Yapılacak işler:
(1) 33 er dosyasının yeniden açılmasıyla ilgili habere göre aşağıdaki soruları yanıtlayın.
(a) Silahsız 33 er hangi tarihte, hangi karayolunda katledildi?
(b) Savcılık talimatıyla bir kişinin tanık olarak ifadesi hangi birimde alındı?
(c) Hüseyin Çelik, olayın aydınlatılacağını hangi ildeki bir toplantıda söyledi?
(2) 33 er dosyasının yeniden açılmasıyla ilgili haberi son cümlesinden sonra sürdürün.

Verilen metin:

........

33 er dosyası 16 yıl sonra yeniden açıldı
33 erin kurşuna dizilmesi olayına ilişkin dosya yeniden açılıyor. Ergenekon savcılarının, saldırıdan yaralı olarak kurtulan bir kişinin ifadesini aldığı, dört kişiyi daha ifade vermeye çağırdığı öğrenildi. Ergenekon soruşturmasını yürüten özel yetkili Cumhuriyet savcıları, 1993´te Bingöl-Elazığ karayolunda silahsız 33 erin katledilmesi olayına ilişkin dosyayı yeniden açtı. 16 yıl önce meydana gelen olayın Ergenekon bağlantısını araştıran savcılar, saldırıdan yaralı olarak kurtulan beş erin tanık olarak ifadesine başvuracak. Savcılık talimatıyla İstanbul Terörle Mücadele Şubesi´nde bir kişinin tanık olarak ifadesinin alındığı öğrenildi.
33 er katliamının konuşulduğu günlerde Tokat Reşadiye katliamı yaşandı
Eski Milli Eğitim Bakanı ve AKP Genel Başkan Yardımcısı Hüseyin Çelik´in Van´da katıldığı bir toplantıda 1993´te PKK ateşkesi ve genel af hazırlığı sırasında Bingöl´de 33 askerin şehit edilmesinde Ergenekon´u ima ederek, bu olayın aydınlatılacağını söylemesi konuyu tekrar gündeme getirmişti. 24 Mayıs 1993´te Bingöl-Elazığ karayolunda acemi eğitiminin ardından birliklerine gitmekte olan silahsız 33 erin katledilmesine ilişkin dosya Ergenekon soruşturmasını yürüten Cumhuriyet savcıları tarafından 16 yıl aradan sonra yeniden açıldı. 33 erin katledilmesi olayında PKK tarafından eylemin gerçekleştirileceği yönünde istihbari bilginin olmasına rağmen silahsız erlerin sevkiyatına neden izin verildiği, şüphe uyandıran soruların başında geliyordu. Ergenekon soruşturmasını yürüten savcıların talimatıyla saldırıdan ağır yaralı olarak kurtulan beş erin ifadelerine başvurulmasına karar verildi. Bu doğrultuda savcılığın talimatıyla İstanbul Terörle Mücadele Şubesi´nde saldırıdan yaralı kurtulan bir kişinin tanık olarak ifadesi alındı. Savcılık bu kapsamda tanık olarak dinlenme-sine karar verdiği diğer dört erin de adreslerinin tespit edilerek ifadelerinin alınmasını istedi.

........

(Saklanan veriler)
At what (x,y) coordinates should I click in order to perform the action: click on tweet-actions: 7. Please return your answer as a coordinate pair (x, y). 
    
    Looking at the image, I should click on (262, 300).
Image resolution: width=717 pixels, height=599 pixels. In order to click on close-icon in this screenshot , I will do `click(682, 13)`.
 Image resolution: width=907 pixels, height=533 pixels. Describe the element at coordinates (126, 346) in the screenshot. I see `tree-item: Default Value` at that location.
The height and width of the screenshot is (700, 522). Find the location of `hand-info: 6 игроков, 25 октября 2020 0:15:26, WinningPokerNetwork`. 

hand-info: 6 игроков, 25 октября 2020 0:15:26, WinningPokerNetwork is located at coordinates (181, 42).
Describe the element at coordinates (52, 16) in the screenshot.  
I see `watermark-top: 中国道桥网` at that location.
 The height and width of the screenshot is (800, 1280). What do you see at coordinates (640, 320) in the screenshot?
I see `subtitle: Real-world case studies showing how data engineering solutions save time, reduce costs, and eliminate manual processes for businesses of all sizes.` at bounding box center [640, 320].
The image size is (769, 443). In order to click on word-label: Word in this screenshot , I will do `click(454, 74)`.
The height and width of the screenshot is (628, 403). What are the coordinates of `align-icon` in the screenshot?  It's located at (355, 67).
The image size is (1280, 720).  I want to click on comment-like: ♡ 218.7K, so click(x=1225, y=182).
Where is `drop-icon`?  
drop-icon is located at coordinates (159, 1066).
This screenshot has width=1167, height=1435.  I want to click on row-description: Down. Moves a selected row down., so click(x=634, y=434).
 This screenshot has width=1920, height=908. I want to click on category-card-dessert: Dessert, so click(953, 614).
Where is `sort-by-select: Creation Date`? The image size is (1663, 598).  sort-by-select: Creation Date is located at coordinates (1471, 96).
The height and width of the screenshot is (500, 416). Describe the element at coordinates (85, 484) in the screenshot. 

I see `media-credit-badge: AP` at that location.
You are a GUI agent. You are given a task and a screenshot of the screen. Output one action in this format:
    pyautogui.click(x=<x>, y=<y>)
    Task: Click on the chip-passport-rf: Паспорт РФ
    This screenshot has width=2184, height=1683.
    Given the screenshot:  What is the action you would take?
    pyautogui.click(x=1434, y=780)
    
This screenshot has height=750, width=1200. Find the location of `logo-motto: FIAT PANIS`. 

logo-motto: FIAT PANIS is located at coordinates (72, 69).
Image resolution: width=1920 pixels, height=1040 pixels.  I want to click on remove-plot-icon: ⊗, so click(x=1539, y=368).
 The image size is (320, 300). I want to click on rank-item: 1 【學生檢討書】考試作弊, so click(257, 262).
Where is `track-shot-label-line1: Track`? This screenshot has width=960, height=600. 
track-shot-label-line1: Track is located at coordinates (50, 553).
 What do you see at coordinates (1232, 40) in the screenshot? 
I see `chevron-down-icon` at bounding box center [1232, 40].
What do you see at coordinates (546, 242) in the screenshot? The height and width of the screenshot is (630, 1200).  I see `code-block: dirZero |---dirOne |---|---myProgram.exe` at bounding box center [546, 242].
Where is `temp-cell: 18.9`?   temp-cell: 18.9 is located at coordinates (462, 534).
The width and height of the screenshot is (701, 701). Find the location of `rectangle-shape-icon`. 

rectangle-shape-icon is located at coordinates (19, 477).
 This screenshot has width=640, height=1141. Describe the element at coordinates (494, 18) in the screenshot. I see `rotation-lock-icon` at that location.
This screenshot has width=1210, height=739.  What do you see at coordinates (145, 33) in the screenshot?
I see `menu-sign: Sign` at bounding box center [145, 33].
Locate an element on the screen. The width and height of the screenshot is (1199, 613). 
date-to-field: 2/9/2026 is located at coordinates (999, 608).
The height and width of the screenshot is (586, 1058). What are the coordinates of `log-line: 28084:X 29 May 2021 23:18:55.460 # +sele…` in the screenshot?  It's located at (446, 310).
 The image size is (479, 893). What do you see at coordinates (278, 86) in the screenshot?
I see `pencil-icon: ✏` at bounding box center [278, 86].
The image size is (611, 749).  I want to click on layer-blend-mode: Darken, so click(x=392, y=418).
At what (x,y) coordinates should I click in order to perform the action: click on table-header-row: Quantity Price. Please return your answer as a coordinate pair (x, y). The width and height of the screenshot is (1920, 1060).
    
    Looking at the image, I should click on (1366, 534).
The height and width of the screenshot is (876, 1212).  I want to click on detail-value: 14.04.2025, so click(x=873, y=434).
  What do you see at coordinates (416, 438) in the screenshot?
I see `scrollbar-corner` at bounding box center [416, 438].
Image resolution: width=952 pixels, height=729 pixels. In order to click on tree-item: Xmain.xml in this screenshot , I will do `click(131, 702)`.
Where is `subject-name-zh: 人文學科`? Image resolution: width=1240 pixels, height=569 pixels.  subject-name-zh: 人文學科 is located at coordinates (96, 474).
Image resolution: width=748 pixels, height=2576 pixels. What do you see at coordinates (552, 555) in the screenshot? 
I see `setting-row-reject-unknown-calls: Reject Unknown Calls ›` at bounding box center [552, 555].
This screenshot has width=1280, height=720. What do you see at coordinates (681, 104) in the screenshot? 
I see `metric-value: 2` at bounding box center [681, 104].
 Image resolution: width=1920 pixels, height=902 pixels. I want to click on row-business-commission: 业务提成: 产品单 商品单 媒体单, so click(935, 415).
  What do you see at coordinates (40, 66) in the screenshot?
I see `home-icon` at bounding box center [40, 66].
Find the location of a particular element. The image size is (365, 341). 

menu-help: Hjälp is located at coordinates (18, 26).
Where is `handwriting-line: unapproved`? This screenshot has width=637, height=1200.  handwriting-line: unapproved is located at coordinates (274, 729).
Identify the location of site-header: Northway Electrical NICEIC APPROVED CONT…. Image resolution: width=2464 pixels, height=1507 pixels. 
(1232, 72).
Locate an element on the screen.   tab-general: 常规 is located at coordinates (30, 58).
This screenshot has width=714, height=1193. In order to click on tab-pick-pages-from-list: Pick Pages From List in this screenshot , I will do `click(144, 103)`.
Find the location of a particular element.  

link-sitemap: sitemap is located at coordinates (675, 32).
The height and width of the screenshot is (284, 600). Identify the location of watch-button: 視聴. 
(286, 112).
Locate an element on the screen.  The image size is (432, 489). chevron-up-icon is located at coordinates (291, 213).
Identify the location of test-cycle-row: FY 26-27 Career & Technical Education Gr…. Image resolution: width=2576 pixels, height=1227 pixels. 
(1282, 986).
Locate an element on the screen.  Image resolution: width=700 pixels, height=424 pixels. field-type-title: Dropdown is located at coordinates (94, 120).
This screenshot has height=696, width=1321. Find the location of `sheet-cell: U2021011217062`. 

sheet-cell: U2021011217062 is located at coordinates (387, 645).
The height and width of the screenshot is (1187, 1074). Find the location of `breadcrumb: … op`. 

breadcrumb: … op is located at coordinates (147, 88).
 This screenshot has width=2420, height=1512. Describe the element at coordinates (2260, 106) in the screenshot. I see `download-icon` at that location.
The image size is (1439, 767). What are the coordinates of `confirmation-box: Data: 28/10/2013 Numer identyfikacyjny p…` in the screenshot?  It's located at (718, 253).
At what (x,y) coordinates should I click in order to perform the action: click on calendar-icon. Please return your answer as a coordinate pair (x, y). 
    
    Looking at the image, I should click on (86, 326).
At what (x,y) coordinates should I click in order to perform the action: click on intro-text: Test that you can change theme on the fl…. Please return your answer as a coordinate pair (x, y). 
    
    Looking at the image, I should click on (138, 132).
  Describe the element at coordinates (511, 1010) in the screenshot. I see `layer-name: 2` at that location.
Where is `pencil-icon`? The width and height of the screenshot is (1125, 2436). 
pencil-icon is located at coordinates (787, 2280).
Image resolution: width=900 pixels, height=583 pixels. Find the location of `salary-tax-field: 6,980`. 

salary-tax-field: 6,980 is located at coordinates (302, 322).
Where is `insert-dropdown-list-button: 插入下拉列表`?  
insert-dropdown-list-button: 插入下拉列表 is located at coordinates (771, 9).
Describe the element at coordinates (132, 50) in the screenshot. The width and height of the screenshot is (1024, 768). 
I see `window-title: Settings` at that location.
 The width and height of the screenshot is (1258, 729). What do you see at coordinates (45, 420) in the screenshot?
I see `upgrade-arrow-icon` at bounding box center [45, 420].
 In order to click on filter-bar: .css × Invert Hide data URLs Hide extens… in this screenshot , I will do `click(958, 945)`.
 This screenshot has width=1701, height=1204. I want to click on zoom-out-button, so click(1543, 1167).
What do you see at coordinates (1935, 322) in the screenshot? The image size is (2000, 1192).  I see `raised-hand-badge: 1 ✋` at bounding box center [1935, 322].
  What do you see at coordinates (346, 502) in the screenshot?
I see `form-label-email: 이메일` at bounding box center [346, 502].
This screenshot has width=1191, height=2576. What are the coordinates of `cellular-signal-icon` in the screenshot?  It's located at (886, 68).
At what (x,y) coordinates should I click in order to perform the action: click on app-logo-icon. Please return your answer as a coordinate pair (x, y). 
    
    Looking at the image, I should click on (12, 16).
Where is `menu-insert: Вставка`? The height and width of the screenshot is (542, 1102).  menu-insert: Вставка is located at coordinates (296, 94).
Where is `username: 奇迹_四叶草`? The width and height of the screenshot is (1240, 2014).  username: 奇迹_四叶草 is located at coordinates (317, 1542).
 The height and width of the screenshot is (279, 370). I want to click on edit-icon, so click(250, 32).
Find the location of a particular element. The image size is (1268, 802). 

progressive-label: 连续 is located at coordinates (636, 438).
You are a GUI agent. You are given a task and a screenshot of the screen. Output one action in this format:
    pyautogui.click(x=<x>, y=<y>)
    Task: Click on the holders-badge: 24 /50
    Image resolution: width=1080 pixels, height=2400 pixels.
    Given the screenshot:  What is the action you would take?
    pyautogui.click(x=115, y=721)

........

Yanıtlar:
(1)
(a) 24 Mayıs 1993'te, Bingöl-Elazığ karayolunda.
(b) İstanbul Terörle Mücadele Şubesi'nde.
(c) Van'da.

(2)
Eskort verilmesi gerekiyordu
Bingöl saldırısında ağır yaralanan beş erden biri olan Erdal Özdemir Tarata yaptığı açıklamada Biz neyin kurbanı olduk diye sormuş ve acemi eğitimini yapmak üzere Malatya ti Jandarma Alayı´ndan iki midibüs ile Bingöl´e giderken koruma olarak hiçbir eskortun verilmemesine dikkat çekmişti. Erdal Özdemir, birliklerine kendi başlarına gitmelerine izin verilseydi, böyle bir olayın başlarına gelmeyeceğini söyleyerek, Yol parasını bizden aldılar, sivil araçla gönderdiler, yolda yerden eskort, havadan helikopterle güvenlik önlemi alınmamıştı. Oysa zırhlı araçlarla güvenlik eskortunun bize eşlik etmesi gerekiyordu. O halde ne diye bizi kendi başımıza bırakmadılar? Biz birliklerimize daha güvenli teslim olurduk demişti, Özdemir, dönemin Jandarma Asayiş Komutanı Necati Özgen´e bu sorulan yönelttiğini, ancak ne Özgen´in ne de başka birinin bu soruları yanıtlayabildiğim belirtmişti.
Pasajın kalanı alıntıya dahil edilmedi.